◆ Your goal ◆
Take the line that contains "Click the pdf_extractor.py file icon" and each line after it to the end of the material below, and return them exactly, minus the pictures.

◆ Data for the task ◆

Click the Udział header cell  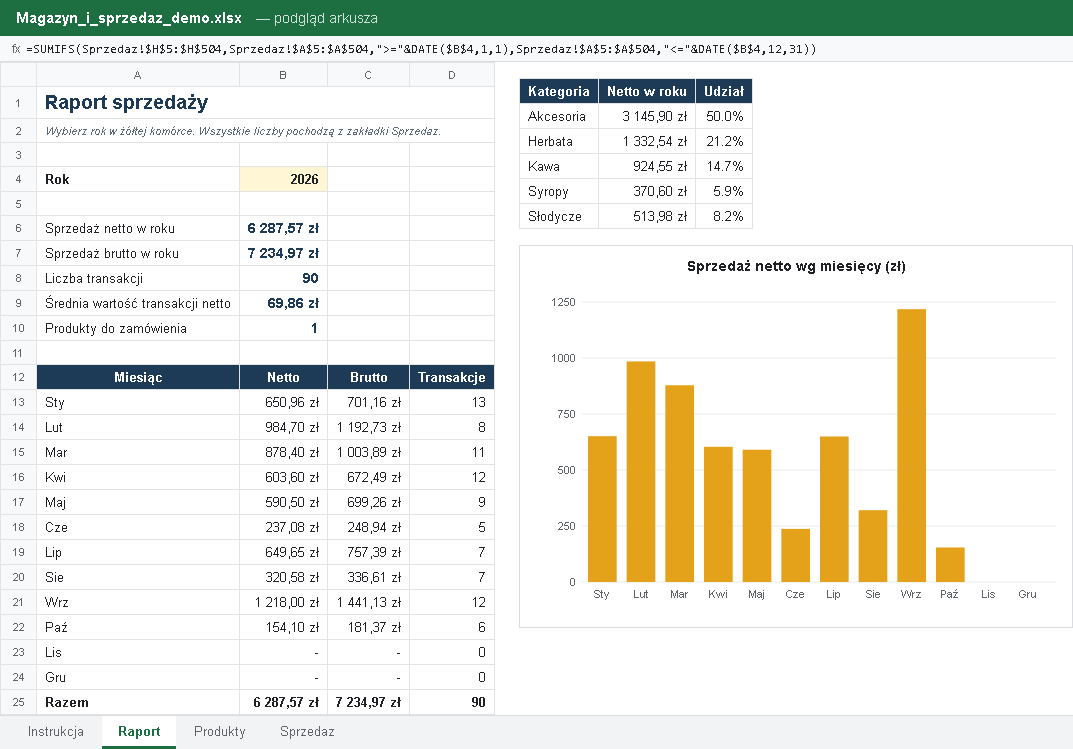723,91
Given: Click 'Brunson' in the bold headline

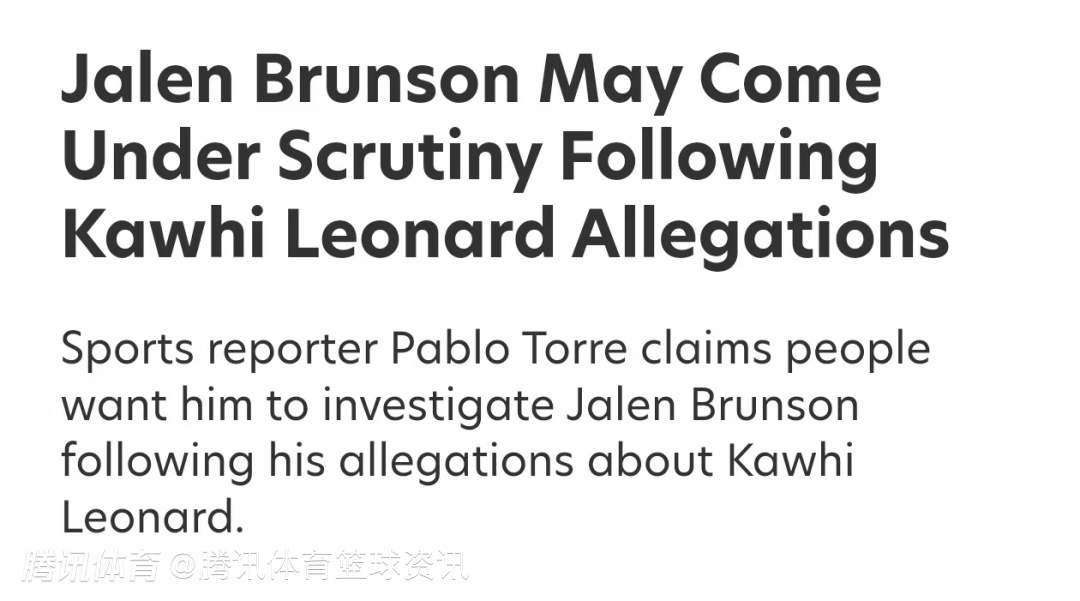Looking at the screenshot, I should tap(382, 78).

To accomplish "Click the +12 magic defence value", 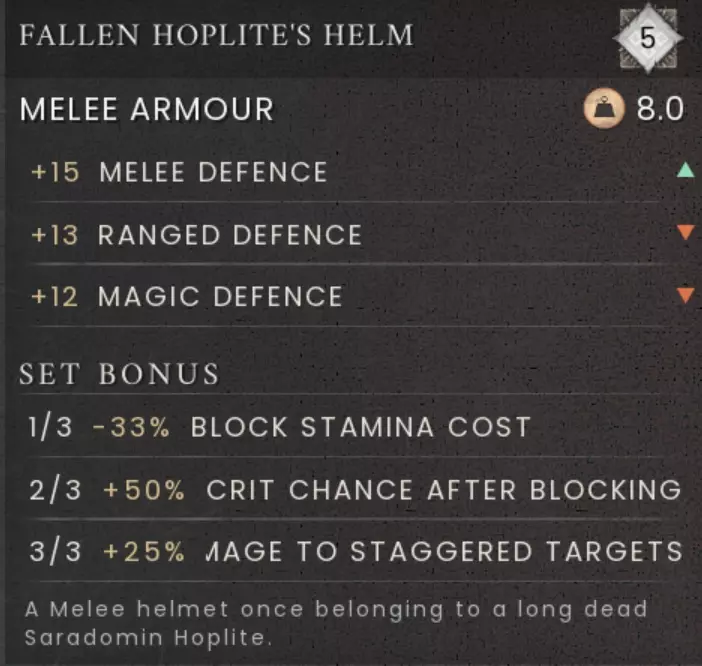I will click(x=55, y=297).

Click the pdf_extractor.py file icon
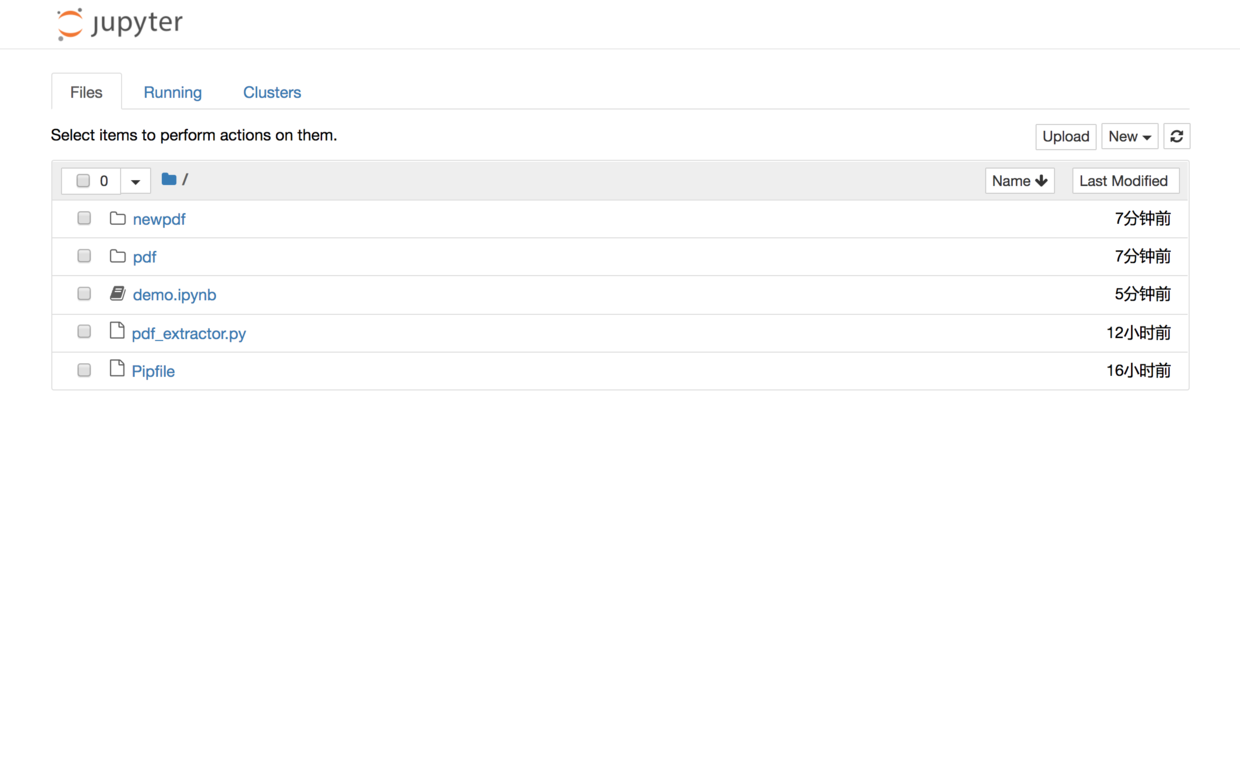tap(117, 332)
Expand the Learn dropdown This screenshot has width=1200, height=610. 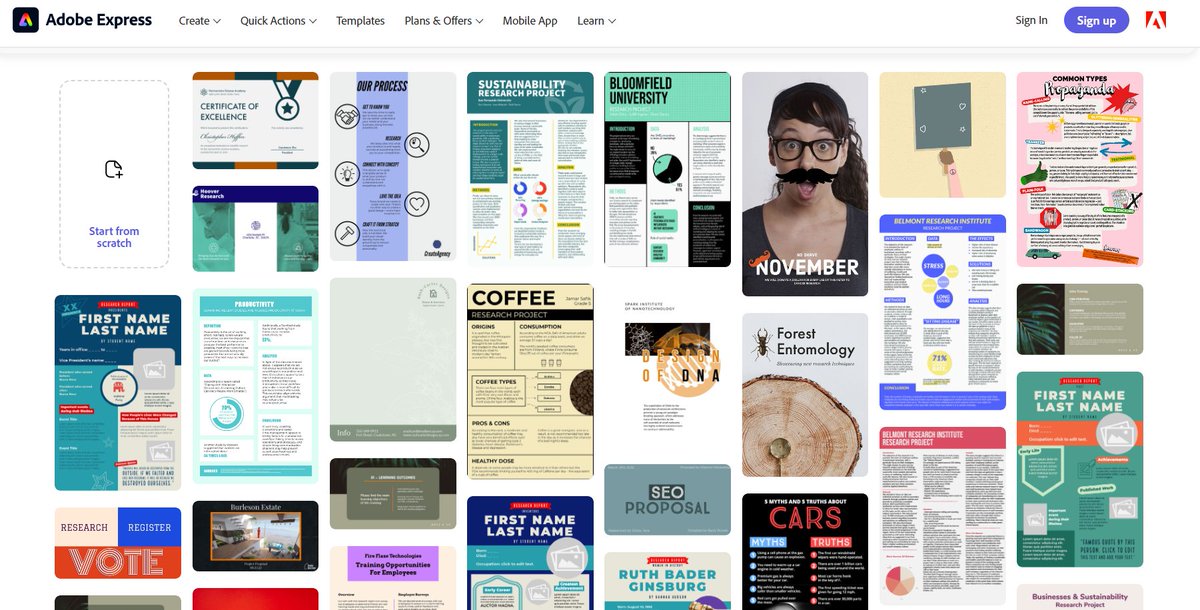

◆ Exercise solution ◆
Click the pdf_extractor.py file icon
tap(117, 332)
Expand the Learn dropdown This screenshot has width=1200, height=610. 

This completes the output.